At the line containing "The height and width of the screenshot is (956, 788).", begin an exact copy of the lines below and continue through the final one, with no pictures.

Stored data entries:
....................

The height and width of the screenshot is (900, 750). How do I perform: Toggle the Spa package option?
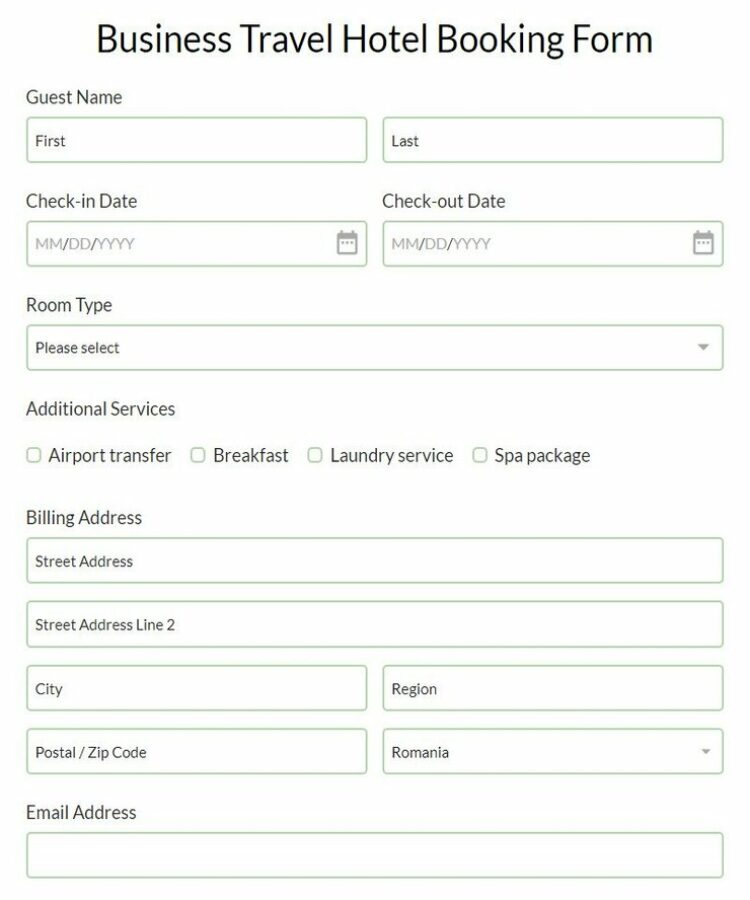tap(479, 455)
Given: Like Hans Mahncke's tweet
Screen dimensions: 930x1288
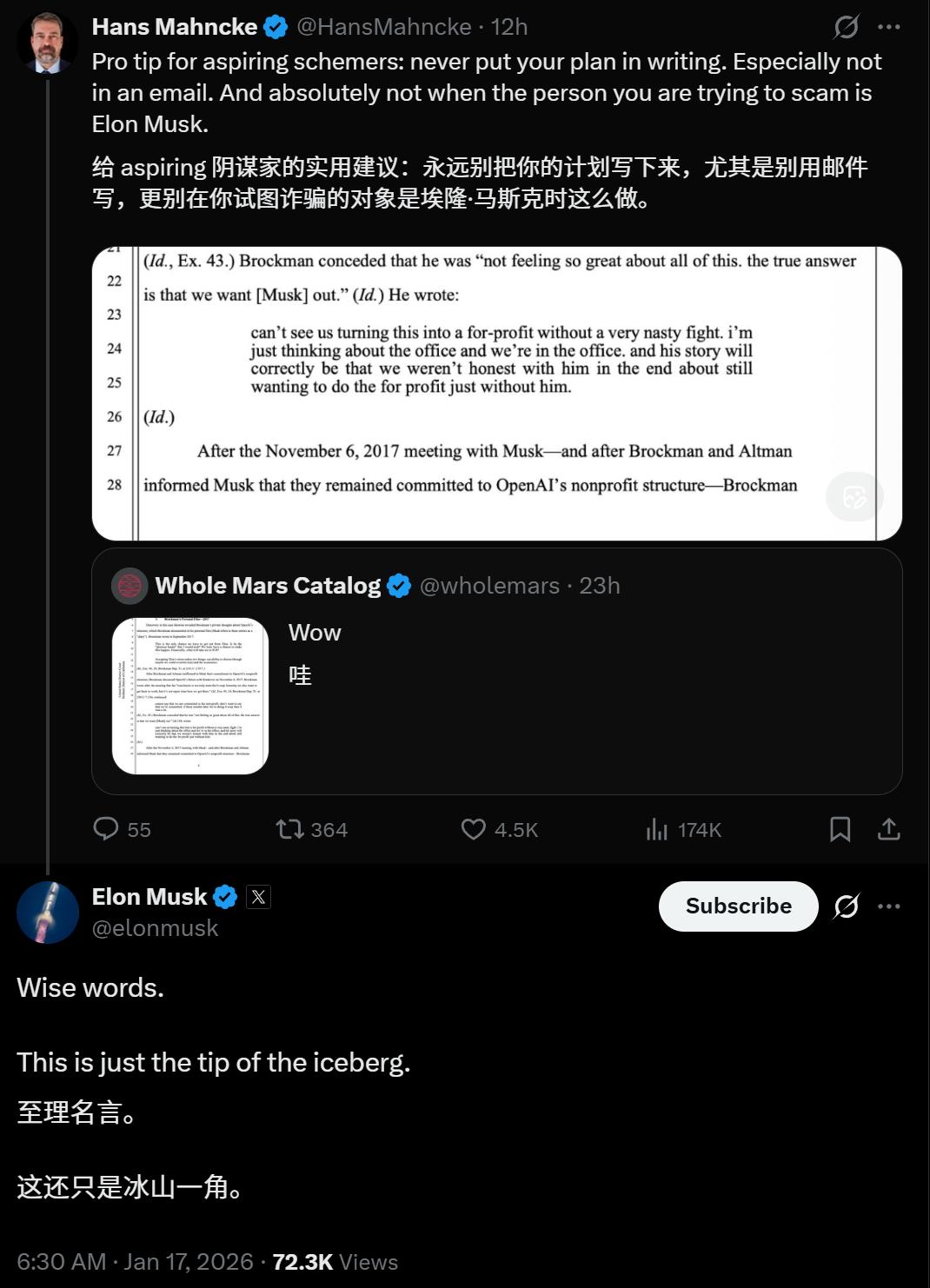Looking at the screenshot, I should pyautogui.click(x=472, y=830).
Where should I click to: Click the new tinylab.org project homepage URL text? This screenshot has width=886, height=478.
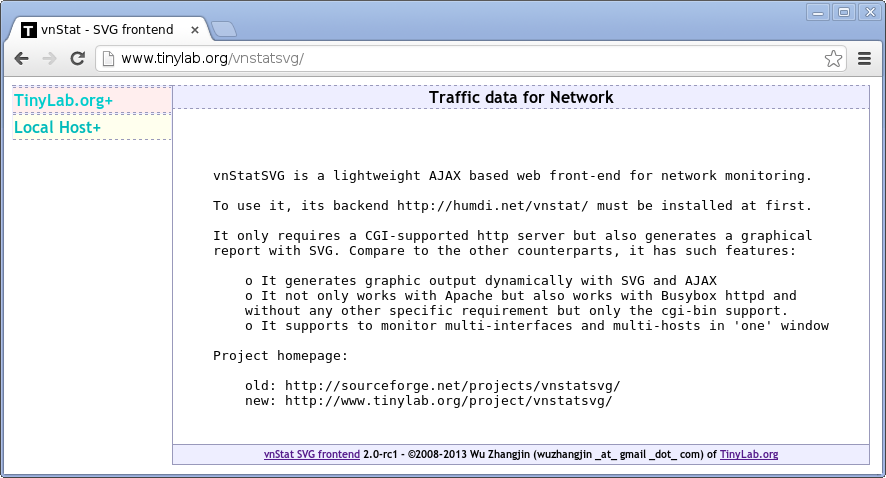(x=448, y=400)
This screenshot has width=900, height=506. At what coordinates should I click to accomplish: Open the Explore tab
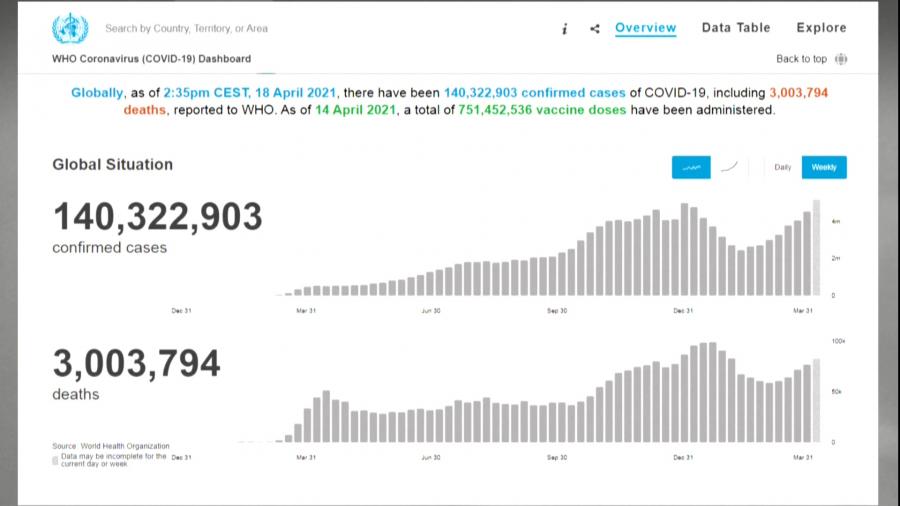[821, 28]
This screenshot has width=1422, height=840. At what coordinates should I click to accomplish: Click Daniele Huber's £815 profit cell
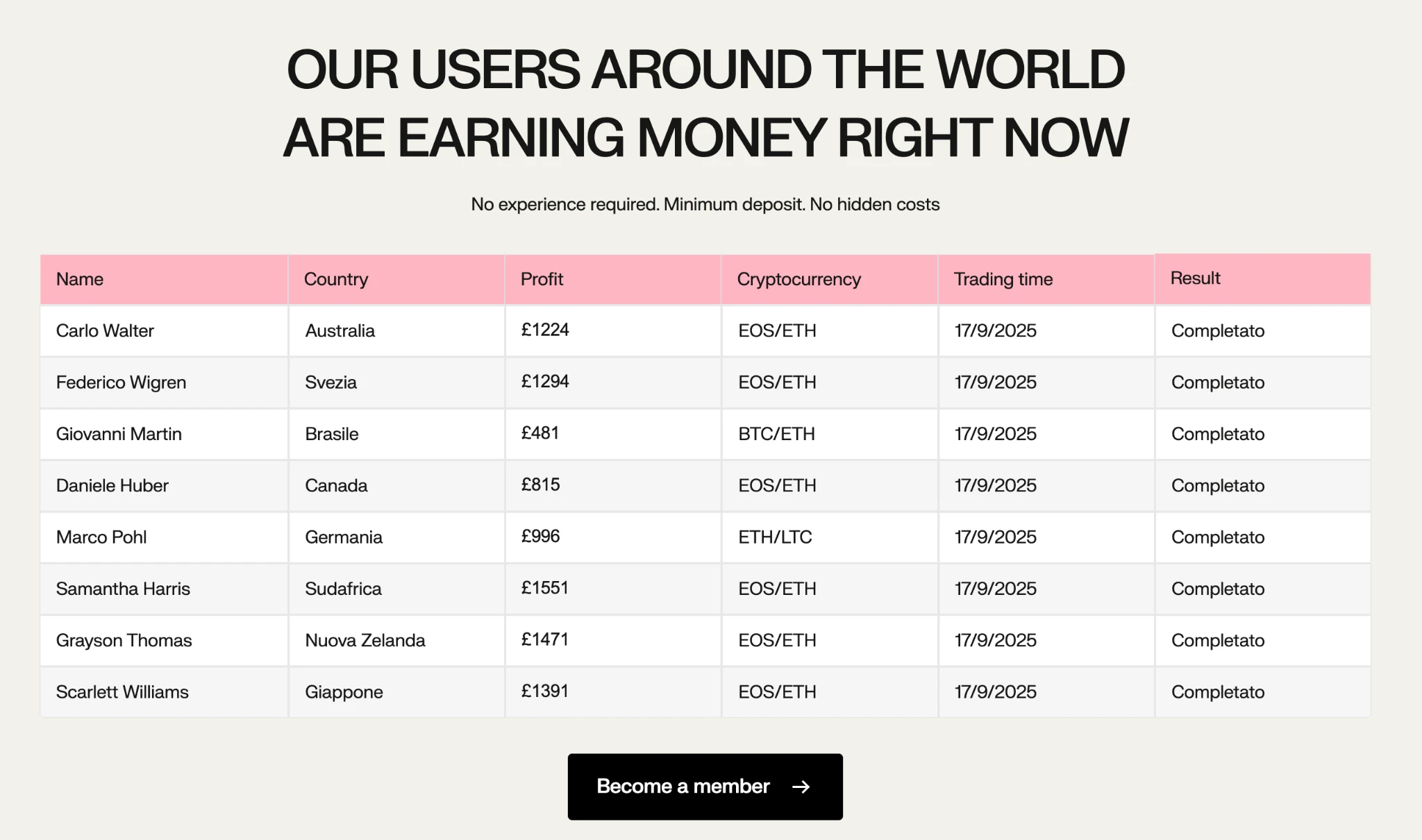pos(613,485)
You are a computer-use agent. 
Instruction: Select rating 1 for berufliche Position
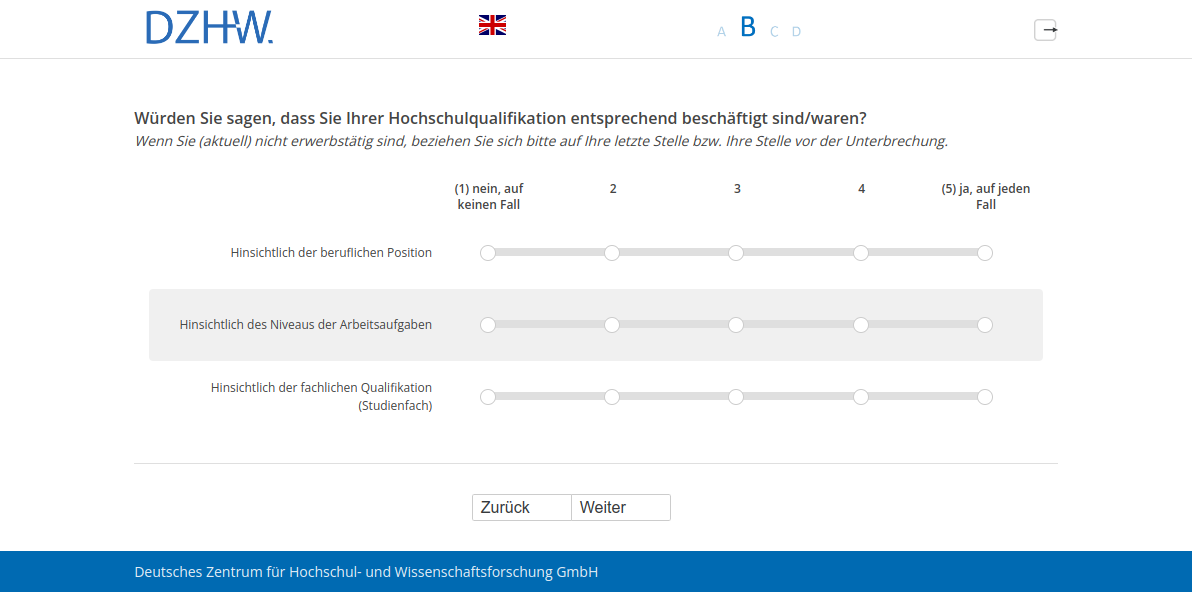[488, 253]
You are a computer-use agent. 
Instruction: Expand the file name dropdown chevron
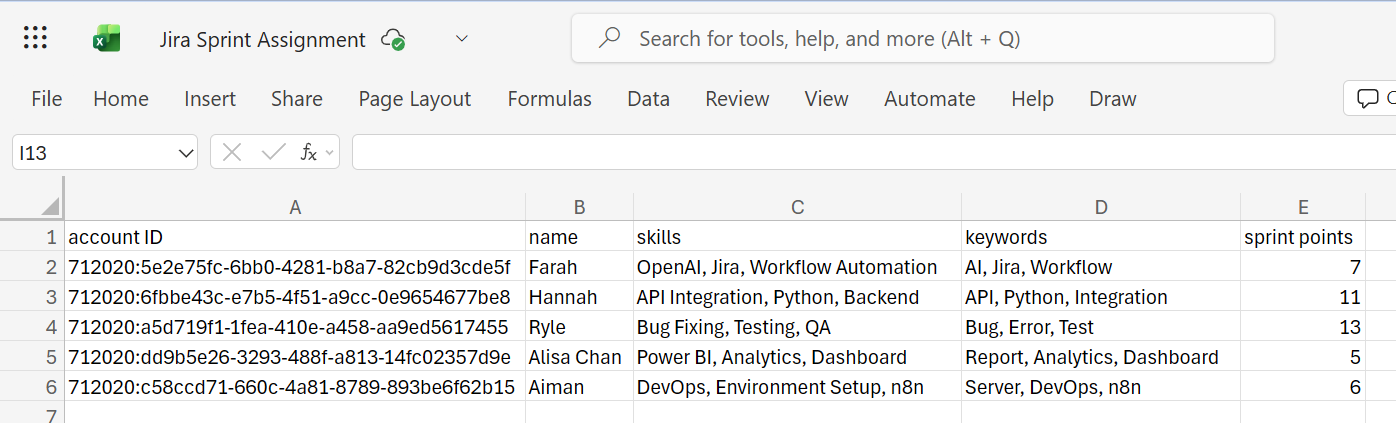click(x=461, y=39)
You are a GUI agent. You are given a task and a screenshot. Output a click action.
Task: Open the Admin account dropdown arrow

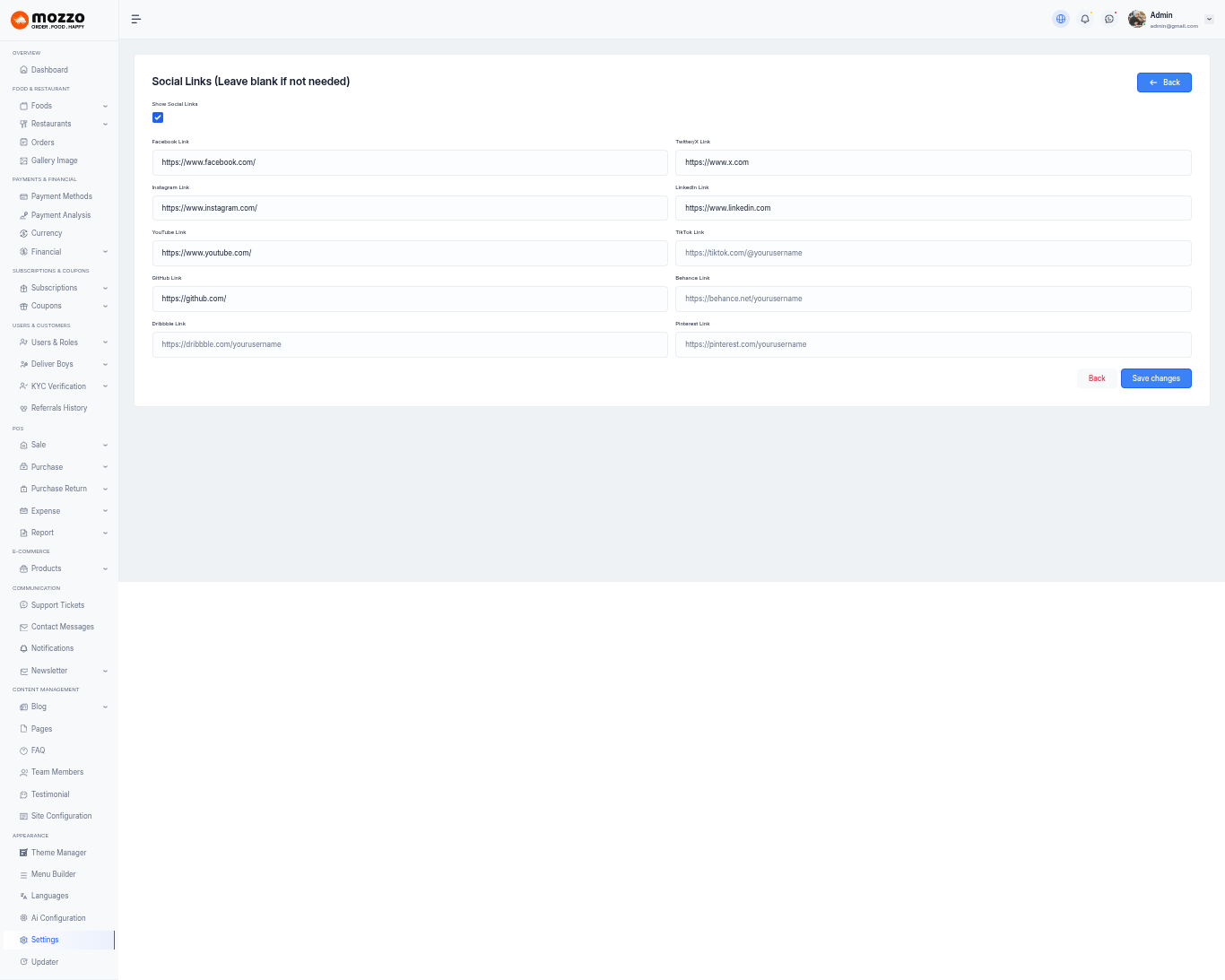pyautogui.click(x=1209, y=19)
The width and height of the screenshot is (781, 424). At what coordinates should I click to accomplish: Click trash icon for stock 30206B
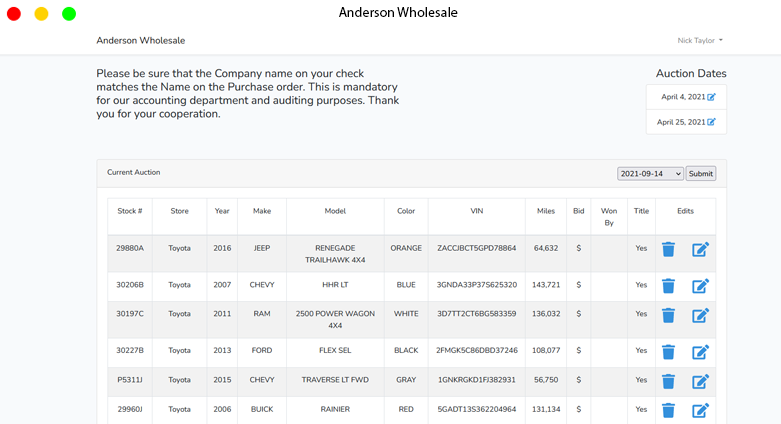point(668,286)
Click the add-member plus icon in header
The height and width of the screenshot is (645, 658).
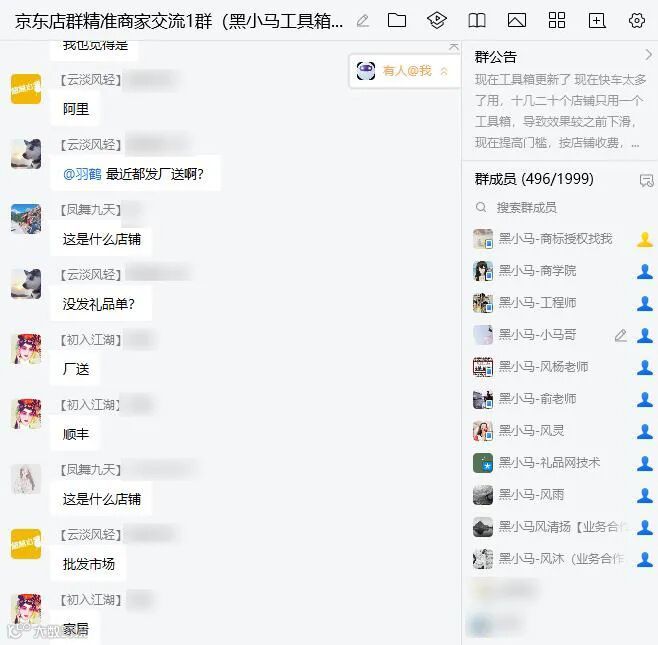click(x=597, y=20)
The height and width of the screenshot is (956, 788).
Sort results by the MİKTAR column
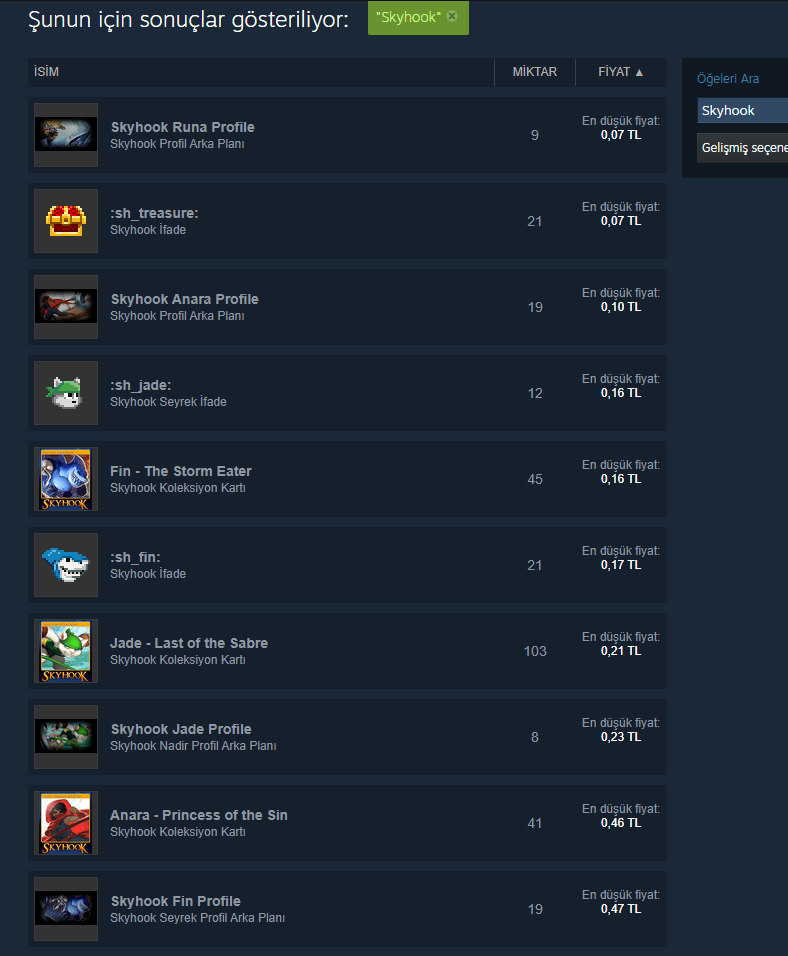[x=534, y=72]
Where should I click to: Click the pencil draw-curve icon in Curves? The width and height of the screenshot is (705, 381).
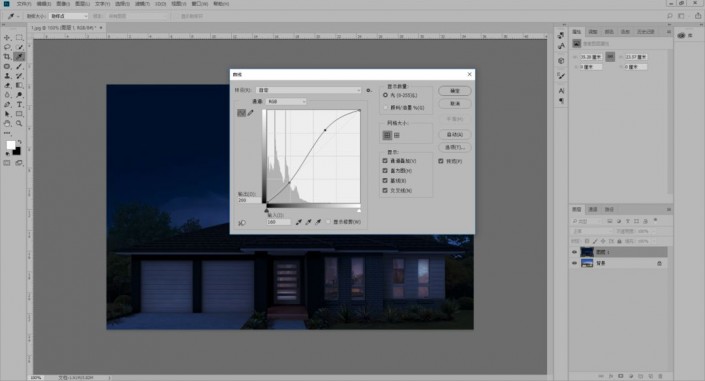click(x=250, y=113)
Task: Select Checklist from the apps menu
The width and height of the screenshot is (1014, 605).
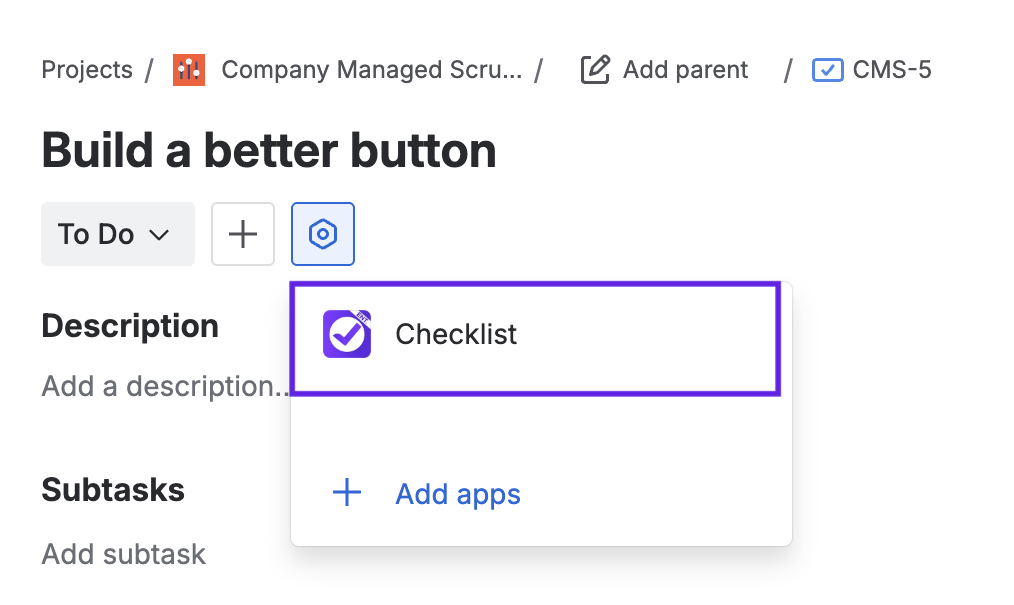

....................

→ **Written response**:
The height and width of the screenshot is (956, 788).
Sort results by the MİKTAR column
[x=534, y=72]
Where should I click to: Click the pencil draw-curve icon in Curves? The width and height of the screenshot is (705, 381).
click(x=250, y=113)
Task: Select Checklist from the apps menu
The width and height of the screenshot is (1014, 605).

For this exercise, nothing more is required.